Il a toutefois déploré que le ministre Tomassi et les autres libéraux n'aient pas appuyé une motion déposée plus tôt en matinée par le Parti québécois demandant le respect de la laïcité dans l'espace public.

Le gouvernement a refusé d'agir, sous prétexte qu'il fallait mieux définir ce qu'est la « laïcité dans l'espace public ». Le PQ a rétorqué que la motion ayant été soumise une heure à l'avance, les libéraux avaient eu le temps de trouver ces explications.

Étant donné cette décision du Parti libéral, M. Girard se demande si les propos de Tony Tomassi n'étaient finalement qu'un « écran de fumée ».

Le Parti québécois demande à ce que les rapports d'évaluation des projets de CPE soient rendus publics, afin de « faire toute la lumière sur le processus d'attribution des places » de la part du ministère de la Famille.

Par ailleurs, le PQ demande des excuses à la ministre Christine St-Pierre, qui a traité Nicolas Girard de « raciste », lors d'échanges survenus hors micro à l'Assemblée nationale.
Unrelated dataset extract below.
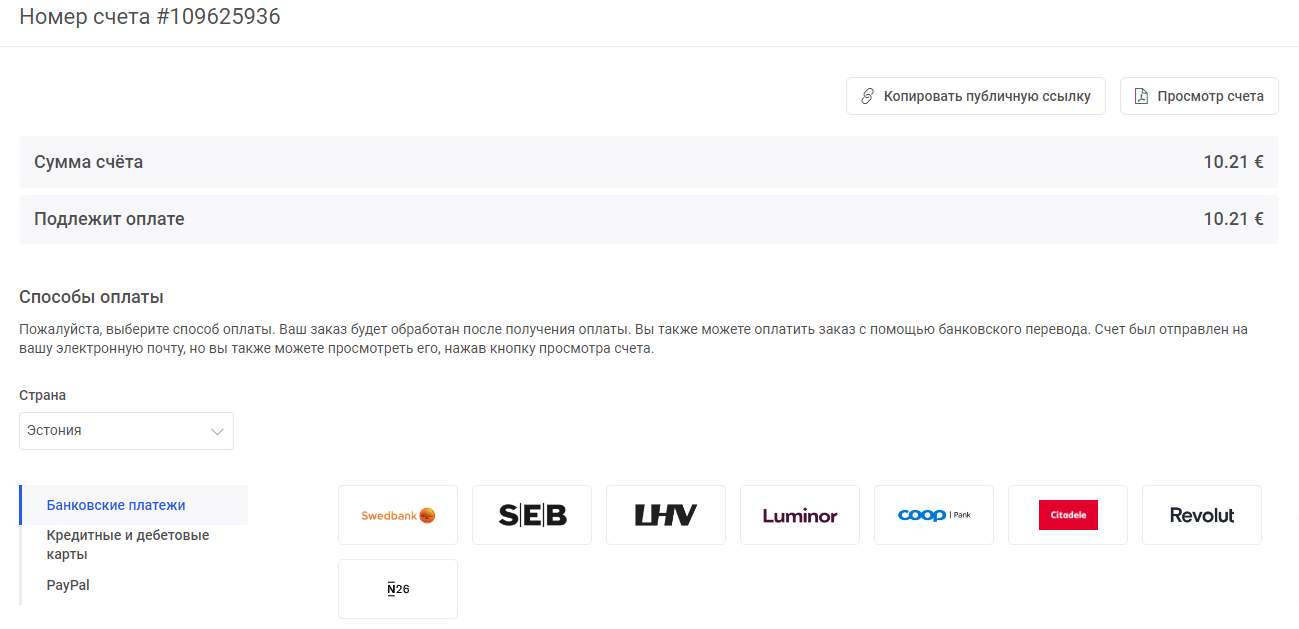Image resolution: width=1299 pixels, height=629 pixels.
Task: Open the Страна country dropdown
Action: click(x=126, y=431)

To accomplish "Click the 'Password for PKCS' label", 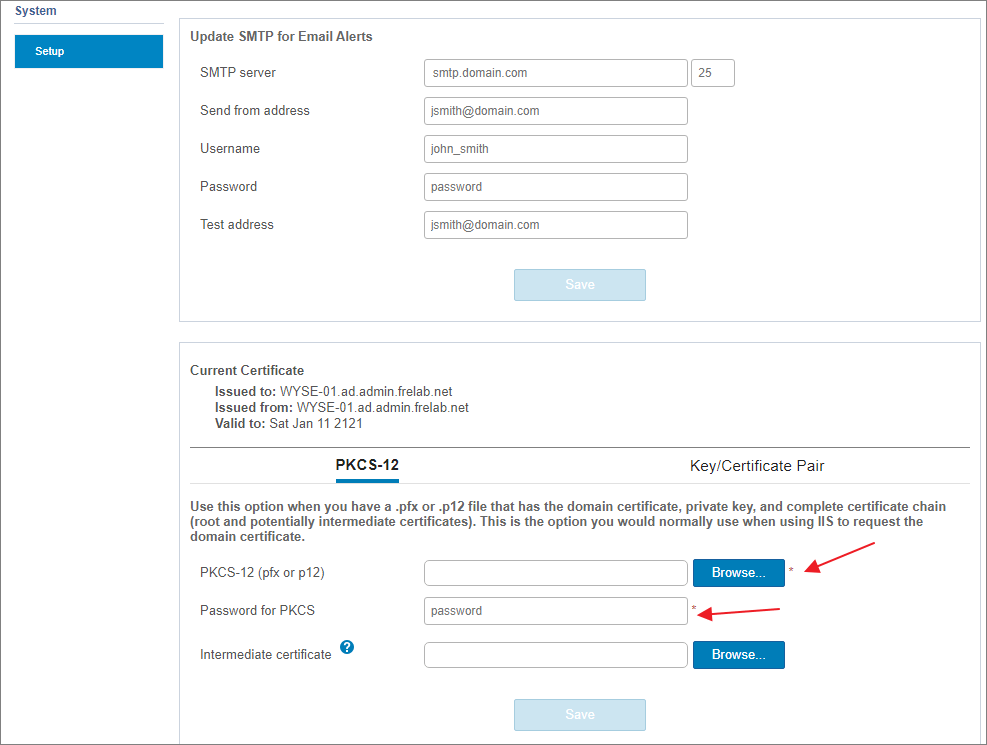I will click(x=257, y=611).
M. Girard affirme que le gouvernement insulte l'opposition parce qu'il est à court d'arguments dans ce dossier.

Un financement de l'État

La Presse canadienne a révélé lundi que des associations dont l'objectif déclaré est de faire la promotion de la religion juive ou musulmane reçoivent des subventions de plusieurs centaines de milliers de dollars.

Le CPE Beth Rivkah, que dirige le rabbin ultraorthodoxe Yosef Minkowitz à Montréal, aurait ainsi reçu une subvention gouvernementale totale de 1,3 million de dollars l'an dernier.

Sur leur site Internet, on peut lire : « Apprendre la Torah, c'est vivre la Torah. Toutes nos activités journalières sont pénétrées de l'esprit de la Torah et de la tradition juive, exposant ainsi l'enfant vers un riche mélange d'études juives et laïques. »

L'autre cas exposé par l'agence de presse est celui de la garderie privée Oasis Bout'Chou, gérée par l'Association islamique des projets charitables, qui offre 80 places à 7 $ à Laval.

L'Association indique dans le registraire des entreprises que son but est de « propager l'enseignement islamique parmi les musulmans et les non-musulmans ».

En entrevue, un porte-parole de la garderie Oasis Bout'Chou, Bassam Derbas, a expliqué que le service de garde n'enseigne pas l'islam à proprement dit, mais qu'il propage les valeurs de l'islam.

Le financement des garderies à 7 $ provient à 82 % du gouvernement du Québec. Le contenu éducatif qu'elles offrent est cependant laissé à la discrétion de leur conseil d'administration.